Biraz daha temkinli olmak yerine hemen galeyana gelmiş durumda.”
‘Süreç’ için gözler İmralı’ya çevrildi
Emin Çölaşan - Sözcü Gazetesi
Kayyum-kayyım foto
“Sevgili okurlarım, siz şimdi lütfen şu çelişkilere bakınız!.. Bir yanda MHP’nin Genel Başkanı Devlet Bey çağrıda bulunuyor... ‘Gelsin Apo, çıkaralım İmralı’dan ve Meclis kürsüsünde konuşsun!’ Konuşanlar kervanına dün Bülent Arınç da katıldı:
‘Genel af ilan edilsin ve Apo bırakılsın.’
"Sen bir yanda bunları söyleyeceksin, öbür yanda ise PKK ile temasta oldukları gerekçesiyle seçilmiş belediye başkanlarını görevden alacaksın! Olacak şey değildir. Çadır mahkemesi kuran sensin. Oslo’da PKK ile pazarlık masasına oturan, Osman Öcalan’ı seçimlerden önce TRT’ye çıkaran yine sensin. Sen neymişsin be abi!”
Melih Aşık - Milliyet Gazetesi
Kayyım dönemi
“Devlet Bahçeli’nin barış hamlesiyle birlikte yeni bir süreç başlamıştı. Bu sürecin planı nasıl işleyecekti, nasıl bir sonuç umuluyordu kimse tam bilmiyor. Bugünkü olayları yorumlamak da o yüzden kolay değil. Sürecin sona erdiği görülürken şikayetler belli noktalarda toplanıyor...
"Görevden alınan belediye başkanlarının geçmişi şüpheli ise sabıkaları varsa neden 6 ay önce seçime girmelerine izin verildi?
"Görevden alınan başkanların siyasi görüşlerine katılıp katılmamak ayrı, hukuka uymayan uygulamalara karşı çıkmak ayrı mesele... İnsanları idam da etseniz hukuka uyacaksınız.
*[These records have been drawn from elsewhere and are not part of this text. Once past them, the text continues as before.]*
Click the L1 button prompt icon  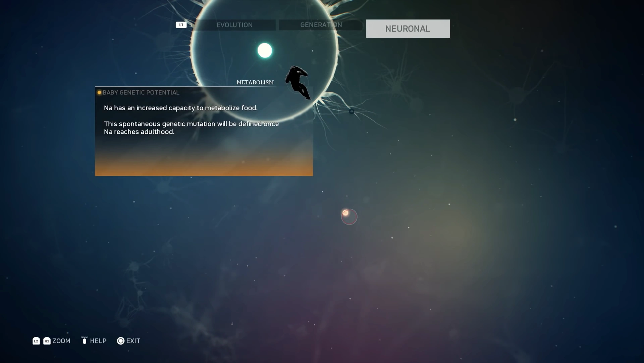point(181,25)
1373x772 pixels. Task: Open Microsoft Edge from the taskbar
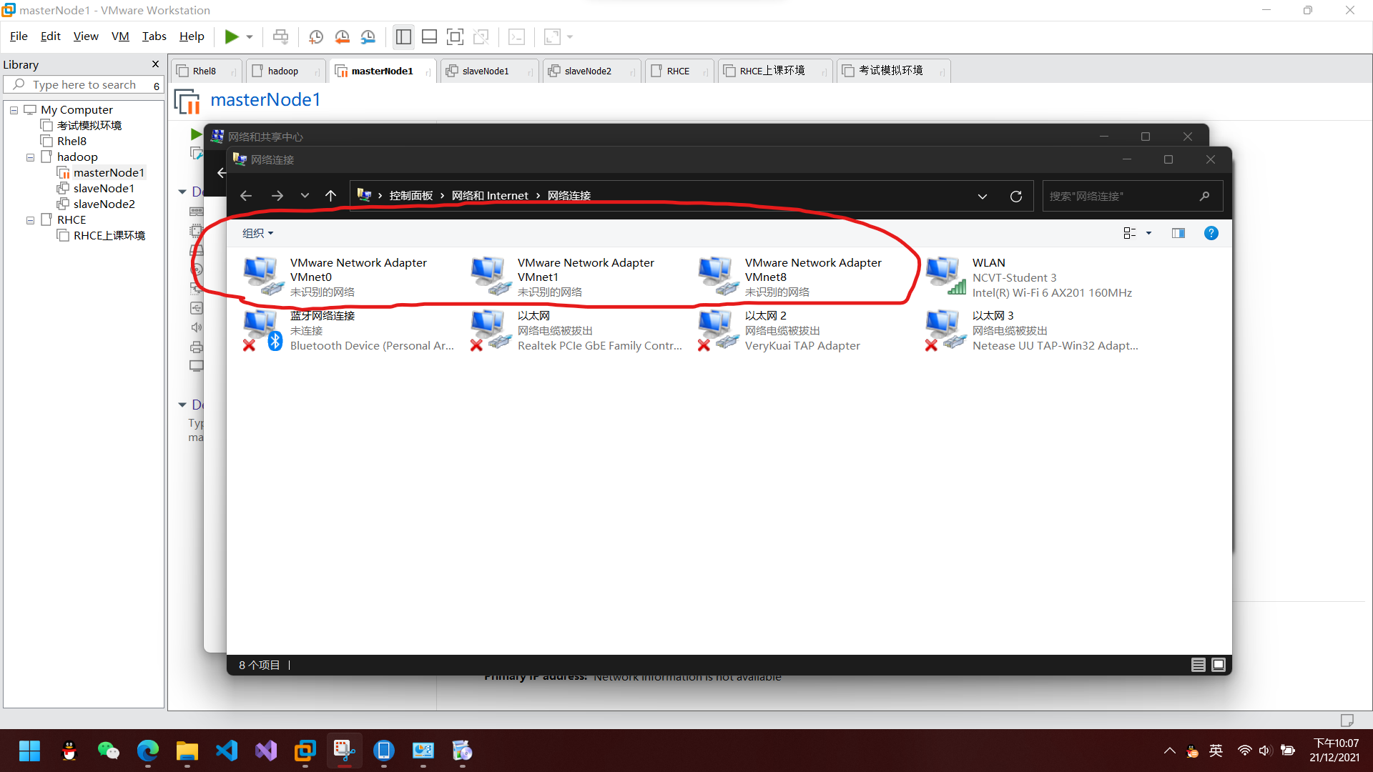pos(147,751)
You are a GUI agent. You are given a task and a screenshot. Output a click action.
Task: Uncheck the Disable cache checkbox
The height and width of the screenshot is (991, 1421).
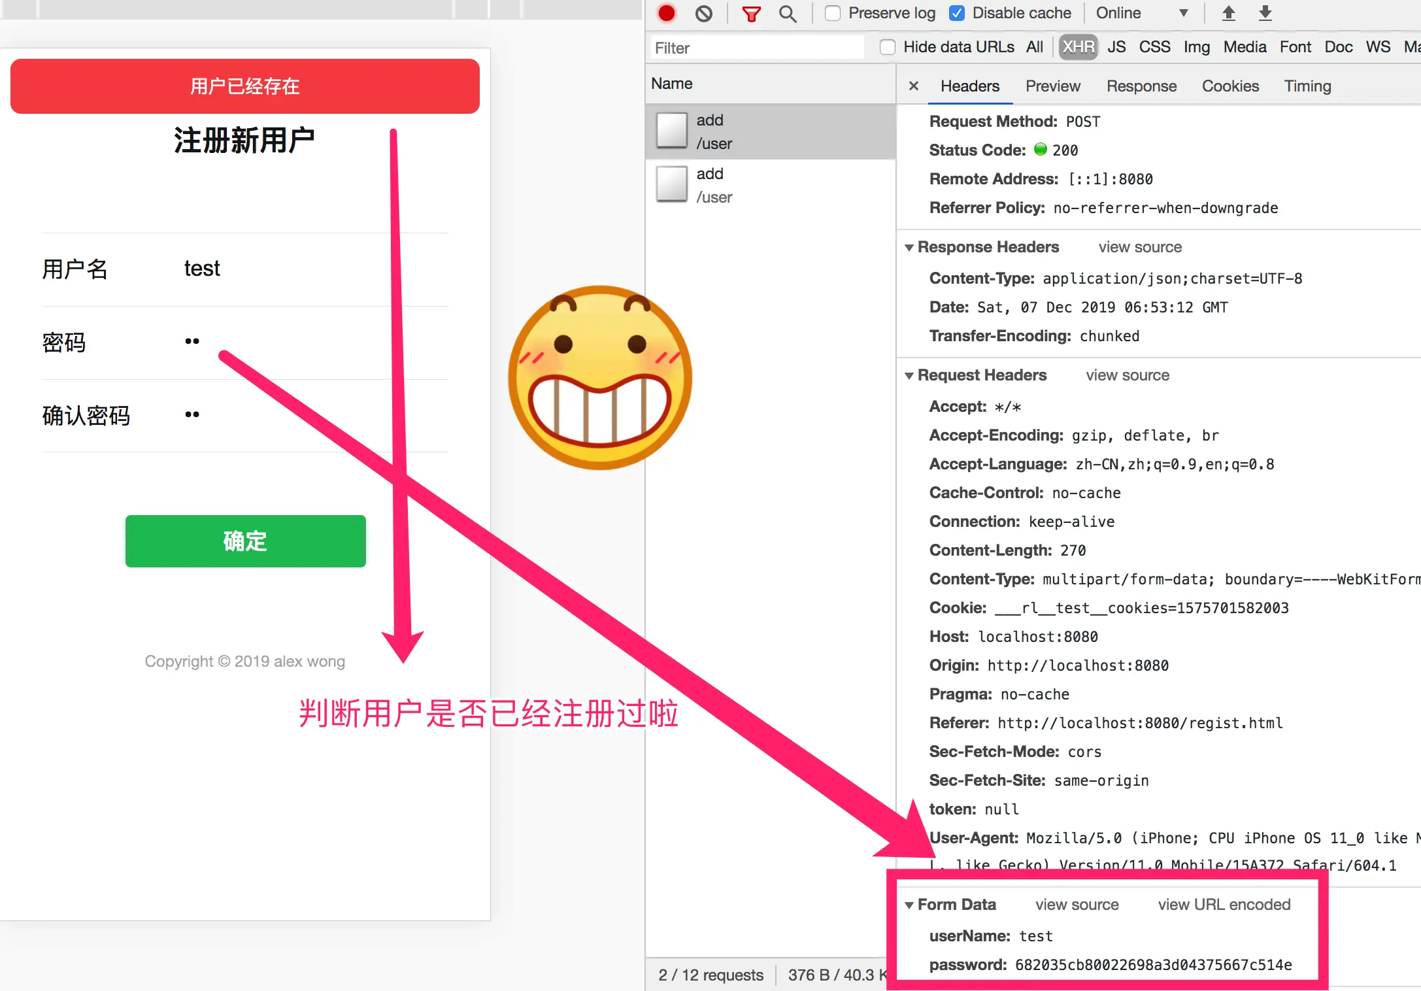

Devlet ve toplum ancak hukuka uyarsa haklılık kazanır. Aksi takdirde tartışmalar uzar gider.
"Devlet Bahçeli’nin çıkışıyla başlayan süreç umulmayan yönde ilerlemiş, CHP ve DEM Partiyi köşeye sıkıştırmış görünüyor. Gündemde artık kayyım tartışması var…”
Bahçeli'den 'Öcalan' çağrısı: Gelsin Meclis'te konuşsun
Murat Sabuncu - T24
“Milliyetçi-muhafazakâr seçmen CHP’ye, DEM Parti’yle yan yana durduğu için ne der”e teslim olmamak
“MHP Lideri Devlet Bahçeli’nin el sıkması ve sözleriyle başlayan süreç kayyım atamalarıyla sona mı erdi sorusuna gelince. Pek muhtemel bugün Bahçeli grup konuşmasında bu konuya değinecektir. Ancak anlaşılan ‘devlet aklı’ diye tarif edilen mekanizma; ‘Kürt sorununun her boyutuyla konuşulup tartışıldığı-ortak bir zemin arayışı’ yerine ‘iktidarın konjonktürel olarak ihtiyaç duyduğu güvenlikle ilgili yeni durum-durumlar için’ kendi belirlediği çerçevede yapacağı adımları atmak-buna destek bulmak istemektedir.
“Zaten iktidar ortaklarının açıklamalarında süreçte DEM’e de Selahattin Demirtaş’a da çok fazla söz verilmek istenmediği, CHP’den ise fikri katılım yerine ‘destek’ beklendiği ifade edildi. Bahçeli’nin tecrübeli-daha önce söylediklerini sonuca erdirmiş (seçimden hükümet sistemine) bir isim olarak devlet görevlileri tarafından hazırlanmamış bir sürecin sözcülüğüne girmesi ihtimalini hâlâ zayıf gördüğümü de ekleyeyim. Ancak kayyım ortadayken söyleyeceği yeni cümlelerin karşılığı olmayacaktır.”
Emre Kongar - Cumhuriyet Gazetesi
Taş devrine hoş geldiniz!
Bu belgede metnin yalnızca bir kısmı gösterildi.